A la hora de elegir los productos que compramos, es importante tener en cuenta qué hay detrás de su elaboración. Hoy sabemos que The Body Shop , la reconocida marca inglesa de cosméticos, se ha caracterizado por entregar productos de belleza 100% naturales y sustentables para el medio ambiente; sin embargo, su misión va más allá. The Body Shop le han dado otra mirada a la producción de cosméticos, destacándose por su activismo social a través de campañas contra el testeo en animales, la violencia doméstica, la trata de personas y los derechos laborales de la mujer.

Esto último, ha sido un largo proceso que hoy toma más fuerza que nunca en el mundo actual y que vemos reflejado en la conmemoración del Día Internacional de la Mujer para este 2019, en el que millones de mujeres se unen para luchar por terminar con la desigualdad laboral .

The Body Shop desde sus inicios ha puesto énfasis en no dejar de lado esta lucha, y en su enfoque de buscar ingredientes y productos sustentables, ha apoyado a distintas comunidades de mujeres que los extraen y elaboran. Ayudando así, a la creación de proyectos sociales, programas de becas, y al desarrollo de un comercio justo, promoviendo la relevancia de un trato equitativo para las mujeres trabajadoras.

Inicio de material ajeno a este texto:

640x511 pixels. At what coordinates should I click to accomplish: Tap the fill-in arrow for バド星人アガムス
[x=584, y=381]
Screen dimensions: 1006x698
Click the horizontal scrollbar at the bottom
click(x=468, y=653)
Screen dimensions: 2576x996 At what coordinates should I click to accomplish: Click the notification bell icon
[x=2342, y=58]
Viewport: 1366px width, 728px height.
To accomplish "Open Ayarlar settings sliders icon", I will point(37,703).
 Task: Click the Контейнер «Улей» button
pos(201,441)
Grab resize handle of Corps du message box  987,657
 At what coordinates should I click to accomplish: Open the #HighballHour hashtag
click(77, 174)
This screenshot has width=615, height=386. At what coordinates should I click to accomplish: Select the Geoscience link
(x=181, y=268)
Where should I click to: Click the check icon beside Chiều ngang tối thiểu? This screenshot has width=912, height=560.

“Cuando miro los estantes de productos, no veo una manteca de cacao ni una manteca corporal de karité. Veo una escuela, un pozo limpio, clínicas en buen estado: veo mujeres salir de la pobreza”, afirmaba Anita Roddick, la fundadora de la marca.

Un gran ejemplo es la “Asociación de Manteca de Karité para mujeres de Tungteiya”, que ya lleva 25 años colaborando con mujeres de la zona. La manteca de karité utilizada en los productos de The Body Shop está hecha a mano en Ghana, donde 500 mujeres procesan nueces de karité utilizando técnicas tradicionales transmitidas de generación en generación. Tungteiya también invierte en proyectos comunitarios como salud, saneamiento, agua y educación. Afishetu es supervisora de la comunidad de Tungteiya y los ingresos de su trabajo le han dado independencia financiera, pudiendo educar a sus siete hijos. Sin tener educación completa, su participación en Tungteiya le permitió asistir a las reuniones y talleres de Global Shea Alliance, donde encontró su voz.

Por otro lado, el aceite de la nuez de Brasil utilizado en los productos, es producido por la ONG “Candela” en Perú, una organización sin fines de lucro que representa a los recolectores de nueces de Castañero. “Candela” fue cofundada por una mujer, Lupe Vizcarra, y actualmente el 34% de las concesiones administradas por Candela están legalmente en manos de mujeres. La organización ofrece beneficios que no están disponibles para la mayoría de las trabajadoras en el área, como seguridad social, pago por enfermedad, fondos de pensiones y pago por maternidad.

En Inglaterra encontramos la comunidad que extrae la esencia de rosas y que son cultivadas de manera amigable en Castle Farm. Emma, la directora de la granja, trabajó antes en un mundo predominantemente masculino, enfrentado así, distintos prejuicios. Sin embargo, su determinación y la de proteger el medio ambiente para las generaciones futuras la han llevado a tener éxito, sin duda.

Así, como estas mujeres, son millones las que luchan diariamente por tener un trato justo en el mundo laboral y que sin duda, está siendo posible, gracias a su misma determinación y a la conciencia que han logrado incorporar en la sociedad actual. De aquí la importancia de que cada marca y empresa pueda aportar desde su parte, así como lo ha hecho The Body Shop, trabajando constantemente por un mundo más justo.